> **Your goal**: Every entry in the following data should be output exactly.

[Dataset excerpts]
- - -
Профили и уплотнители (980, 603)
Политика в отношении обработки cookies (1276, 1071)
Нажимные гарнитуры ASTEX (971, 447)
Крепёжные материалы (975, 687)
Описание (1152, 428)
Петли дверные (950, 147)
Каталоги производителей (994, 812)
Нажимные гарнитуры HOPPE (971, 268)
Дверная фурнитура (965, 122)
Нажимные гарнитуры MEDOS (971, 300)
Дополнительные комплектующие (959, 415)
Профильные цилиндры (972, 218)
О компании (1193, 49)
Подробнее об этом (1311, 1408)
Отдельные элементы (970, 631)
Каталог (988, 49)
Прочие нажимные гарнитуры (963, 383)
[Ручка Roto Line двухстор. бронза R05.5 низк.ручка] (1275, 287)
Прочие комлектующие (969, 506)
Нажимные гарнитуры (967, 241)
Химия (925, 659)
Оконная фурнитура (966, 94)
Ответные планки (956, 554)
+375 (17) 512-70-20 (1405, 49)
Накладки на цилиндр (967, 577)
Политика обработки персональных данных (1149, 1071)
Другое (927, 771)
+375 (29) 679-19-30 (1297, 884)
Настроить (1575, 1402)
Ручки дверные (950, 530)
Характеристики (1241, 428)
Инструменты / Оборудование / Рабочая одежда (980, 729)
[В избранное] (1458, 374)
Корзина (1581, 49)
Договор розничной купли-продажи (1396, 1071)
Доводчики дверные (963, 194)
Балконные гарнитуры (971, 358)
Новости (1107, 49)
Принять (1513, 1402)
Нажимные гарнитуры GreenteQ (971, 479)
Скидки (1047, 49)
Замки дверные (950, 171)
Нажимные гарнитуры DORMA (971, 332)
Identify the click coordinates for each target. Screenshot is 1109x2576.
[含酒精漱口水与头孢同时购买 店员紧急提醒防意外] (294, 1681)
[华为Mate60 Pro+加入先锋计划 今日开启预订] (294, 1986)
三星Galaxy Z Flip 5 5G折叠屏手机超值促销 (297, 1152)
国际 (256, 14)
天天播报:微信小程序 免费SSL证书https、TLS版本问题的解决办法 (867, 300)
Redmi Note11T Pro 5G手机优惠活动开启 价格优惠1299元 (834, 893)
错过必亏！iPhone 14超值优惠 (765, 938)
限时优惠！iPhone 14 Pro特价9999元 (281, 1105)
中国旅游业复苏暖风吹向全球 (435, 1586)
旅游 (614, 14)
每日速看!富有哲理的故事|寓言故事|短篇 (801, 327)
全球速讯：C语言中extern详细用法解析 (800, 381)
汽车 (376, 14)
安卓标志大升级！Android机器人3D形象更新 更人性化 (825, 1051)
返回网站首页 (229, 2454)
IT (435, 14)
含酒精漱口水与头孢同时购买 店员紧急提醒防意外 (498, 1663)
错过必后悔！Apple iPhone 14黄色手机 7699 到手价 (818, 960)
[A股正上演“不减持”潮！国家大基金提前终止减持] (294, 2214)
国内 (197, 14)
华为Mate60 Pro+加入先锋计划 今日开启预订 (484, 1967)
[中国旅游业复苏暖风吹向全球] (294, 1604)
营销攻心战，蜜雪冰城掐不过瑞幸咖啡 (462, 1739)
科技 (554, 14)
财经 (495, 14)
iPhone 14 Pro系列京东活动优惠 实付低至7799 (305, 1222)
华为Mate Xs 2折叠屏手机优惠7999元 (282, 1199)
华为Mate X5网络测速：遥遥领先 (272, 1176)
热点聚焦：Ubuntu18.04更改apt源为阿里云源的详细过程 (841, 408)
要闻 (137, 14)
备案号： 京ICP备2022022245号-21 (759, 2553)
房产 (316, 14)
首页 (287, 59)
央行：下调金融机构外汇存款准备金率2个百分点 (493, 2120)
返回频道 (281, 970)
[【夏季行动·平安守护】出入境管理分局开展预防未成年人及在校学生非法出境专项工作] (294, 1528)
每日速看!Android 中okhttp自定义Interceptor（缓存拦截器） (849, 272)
- - -
> **Result of the exercise**:
Профили и уплотнители (980, 603)
Политика в отношении обработки cookies (1276, 1071)
Нажимные гарнитуры ASTEX (971, 447)
Крепёжные материалы (975, 687)
Описание (1152, 428)
Петли дверные (950, 147)
Каталоги производителей (994, 812)
Нажимные гарнитуры HOPPE (971, 268)
Дверная фурнитура (965, 122)
Нажимные гарнитуры MEDOS (971, 300)
Дополнительные комплектующие (959, 415)
Профильные цилиндры (972, 218)
О компании (1193, 49)
Подробнее об этом (1311, 1408)
Отдельные элементы (970, 631)
Каталог (988, 49)
Прочие нажимные гарнитуры (963, 383)
[Ручка Roto Line двухстор. бронза R05.5 низк.ручка] (1275, 287)
Прочие комлектующие (969, 506)
Нажимные гарнитуры (967, 241)
Химия (925, 659)
Оконная фурнитура (966, 94)
Ответные планки (956, 554)
+375 (17) 512-70-20 (1405, 49)
Накладки на цилиндр (967, 577)
Политика обработки персональных данных (1149, 1071)
Другое (927, 771)
+375 (29) 679-19-30 (1297, 884)
Настроить (1575, 1402)
Ручки дверные (950, 530)
Характеристики (1241, 428)
Инструменты / Оборудование / Рабочая одежда (980, 729)
[В избранное] (1458, 374)
Корзина (1581, 49)
Договор розничной купли-продажи (1396, 1071)
Доводчики дверные (963, 194)
Балконные гарнитуры (971, 358)
Новости (1107, 49)
Принять (1513, 1402)
Нажимные гарнитуры GreenteQ (971, 479)
Скидки (1047, 49)
Замки дверные (950, 171)
Нажимные гарнитуры DORMA (971, 332)
Identify the click coordinates for each target. Screenshot is 1109x2576.
[含酒精漱口水与头孢同时购买 店员紧急提醒防意外] (294, 1681)
[华为Mate60 Pro+加入先锋计划 今日开启预订] (294, 1986)
三星Galaxy Z Flip 5 5G折叠屏手机超值促销 (297, 1152)
国际 (256, 14)
天天播报:微信小程序 免费SSL证书https、TLS版本问题的解决办法 (867, 300)
Redmi Note11T Pro 5G手机优惠活动开启 价格优惠1299元 (834, 893)
错过必亏！iPhone 14超值优惠 (765, 938)
限时优惠！iPhone 14 Pro特价9999元 (281, 1105)
中国旅游业复苏暖风吹向全球 (435, 1586)
旅游 (614, 14)
每日速看!富有哲理的故事|寓言故事|短篇 (801, 327)
全球速讯：C语言中extern详细用法解析 (800, 381)
汽车 (376, 14)
安卓标志大升级！Android机器人3D形象更新 更人性化 (825, 1051)
返回网站首页 (229, 2454)
IT (435, 14)
含酒精漱口水与头孢同时购买 店员紧急提醒防意外 (498, 1663)
错过必后悔！Apple iPhone 14黄色手机 7699 到手价 (818, 960)
[A股正上演“不减持”潮！国家大基金提前终止减持] (294, 2214)
国内 (197, 14)
华为Mate60 Pro+加入先锋计划 今日开启预订 (484, 1967)
[中国旅游业复苏暖风吹向全球] (294, 1604)
营销攻心战，蜜雪冰城掐不过瑞幸咖啡 (462, 1739)
科技 (554, 14)
财经 (495, 14)
iPhone 14 Pro系列京东活动优惠 实付低至7799 (305, 1222)
华为Mate Xs 2折叠屏手机优惠7999元 (282, 1199)
华为Mate X5网络测速：遥遥领先 (272, 1176)
热点聚焦：Ubuntu18.04更改apt源为阿里云源的详细过程 (841, 408)
要闻 (137, 14)
备案号： 京ICP备2022022245号-21 (759, 2553)
房产 (316, 14)
首页 (287, 59)
央行：下调金融机构外汇存款准备金率2个百分点 (493, 2120)
返回频道 (281, 970)
[【夏季行动·平安守护】出入境管理分局开展预防未成年人及在校学生非法出境专项工作] (294, 1528)
每日速看!Android 中okhttp自定义Interceptor（缓存拦截器） (849, 272)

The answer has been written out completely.